▸ **Aufgabe 1**:
Beantworte anhand der Buchbesprechung zum Krimi „Verlorene Engel“ kurz diese Fragen:
(a) In welchem Jahr erschüttert die Serie von Vergewaltigungen Dresden?
(b) Wie alt ist die Pflegetochter Anni?
(c) Wie viele Sterne vergibt die Buchbesprechung?
▸ **Aufgabe 2**:
Schreibe aus der Buchbesprechung zum Krimi „Verlorene Engel“ den Abschnitt zwischen „Wen das nächtliche“ und „und sein ...“ ab, beide Stellen eingeschlossen.

▸ **Ausgangstext**:
═══

Wen das nächtliche Dresden für Frauen zur Gefahr wird

Verlorene Engel
0

"Vergewaltigung ist eines der schrecklichsten Verbrechen der Welt. Und es passiert alle paar Minuten." (Kurt Cobain)
Eine Serie von Vergewaltigungen erschüttert 1956 die Stadt Dresden. Max Heller und sein ...

"Vergewaltigung ist eines der schrecklichsten Verbrechen der Welt. Und es passiert alle paar Minuten." (Kurt Cobain)
Eine Serie von Vergewaltigungen erschüttert 1956 die Stadt Dresden. Max Heller und sein Team kommen dem Täter nicht auf die Schliche, vor allem weil er immer an anderen Stellen in der Stadt seine Opfer findet. Ist es Zufall oder beobachtet der Täter seine Opfer zuvor? Außerdem werden zwei russischen Soldaten vermisste nach ihrer Flucht. Ob sie was mit den Vergewaltigungen zu tun haben? Die Bevölkerung ist zusehends beunruhigt, besonders als man eine tote Frau in der Elbe findet. Als letzter Ausweg wollen sie mit einer Freiwilligen dem Täter eine Falle stellen, auch wenn Max weniger begeistert ist. Doch der Plan geht auf und sie fassen einen entstellten Verdächtigen, der jedoch den Mord nicht zugibt. Max größte Sorgen sind, als Anni nach einem Streit verschwindet. Ist sie einfach nur abgehauen oder gar in der Gewalt des Täters?

Meine Meinung:
In dem vorletzten Band dieser Reihe spürt ich zusehends die Veränderung von Staat und Menschen in der DDR. Immer mehr Bürger flüchten aus der DDR in den Westen, um dort ein besseres Leben zu finden. Max und Karin dagegen haben ihre Fluchtpläne wegen Erika und ihrem Enkelkind Sylvia aufgegeben. Doch die Beziehung zu Sohn Klaus ist weiter angespannt. Zwar ist Max nach einer Operation am Fuß endlich schmerzfrei, jedoch spürt man hier, dass er inzwischen im gesetzten Alter und kurz vor der Pension ist. Doch nach wie vor opfert sich Max ganz für seinen Beruf als Ermittler auf. Nächtliche Observationen stecken er und Kollege Oldenbusch zwar nicht mehr so einfach weg wie früher. Allerdings ist es gerade jetzt umso wichtiger, da ein Verbrecher in der Nacht Frauen auflauert und sie vergewaltigt. Die Suche nach zwei russischen Soldaten gestaltet sich ebenfalls als schwierig. Als ob das nicht reicht, kommen noch die Sorgen und Probleme mit der 13-jährigen Pflegetochter Anni dazu. Wieder einmal lässt Frank Goldammer den Leser sehr lebendig am Alltag und den Sorgen im DDR-Staat teilhaben. Ob es das Abhören von Bürgern ist, die Maßregelung von Vorgesetzten und Parteigenossen des MfS. Zwar hat der parteilose Max bisher durch Klaus und Niesbach immer noch etwas Rückendeckung erhalten, doch die bröckelt zusehends. Niesbach ist inzwischen pensioniert und Klaus bekommt immer mehr Druck von oben. Natürlich sind dabei die Westpakete von Erwin der Partei ebenfalls ein Dorn im Auge. Ob ihre damalige Entscheidung wirklich eine gute Wahl war? Vor allem Karin kommt immer mehr ins Grübeln. Dass einfache russische Soldaten aus der Armee türmen, weil sie hungern oder einfach nur noch nach Hause möchten, kann ich gut nachvollziehen. Kein Wunder, wenn der Staat seine eigenen Leute so schlecht behandelt. Umso tragischer, wen diesen jungen Männern die Todesstrafe droht. Mich hat dieser Krimi wieder sehr gut unterhalten und total überzeugt. Nicht nur, weil es um Vergewaltigung, Deserteure und Politik geht, sondern auch um die vielen kleinen Probleme rund um die Familie Heller. Etwas gewundert hat mich, dass man in der DDR zwar prinzipiell Frauenarbeit begrüßt, jedoch bei der Polizei und Kripo damit sehr zaghaft ist. Schade, dass diese Reihe mit demnächst zu Ende geht. Von mir gibt es erneut eine Leseempfehlung und 5 von 5 Sterne.

═══

▸ **Bereitgestelltes Material**:

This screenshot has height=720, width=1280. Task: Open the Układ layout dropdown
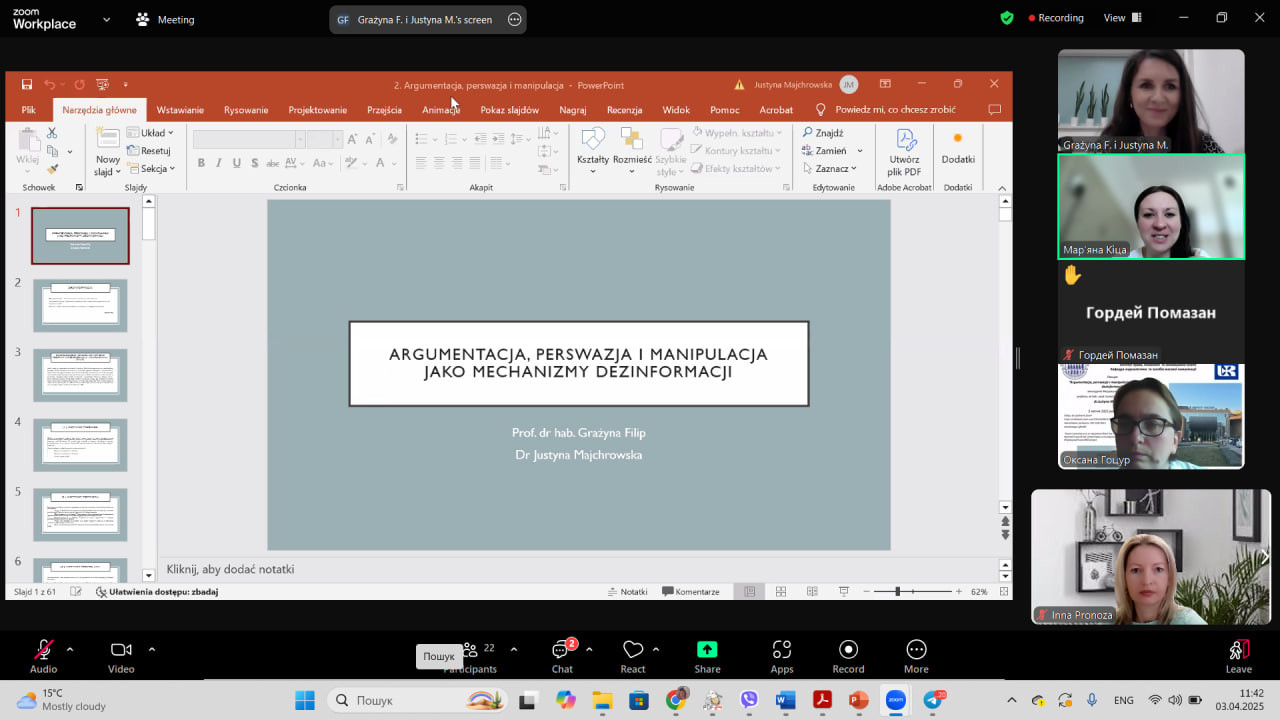(x=151, y=133)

═══

▸ **Erwartete Antwort 1**:
(a) 1956
(b) 13 Jahre
(c) 5 von 5

▸ **Erwartete Antwort 2**:
Wen das nächtliche Dresden für Frauen zur Gefahr wird

Verlorene Engel
0

"Vergewaltigung ist eines der schrecklichsten Verbrechen der Welt. Und es passiert alle paar Minuten." (Kurt Cobain)
Eine Serie von Vergewaltigungen erschüttert 1956 die Stadt Dresden. Max Heller und sein ...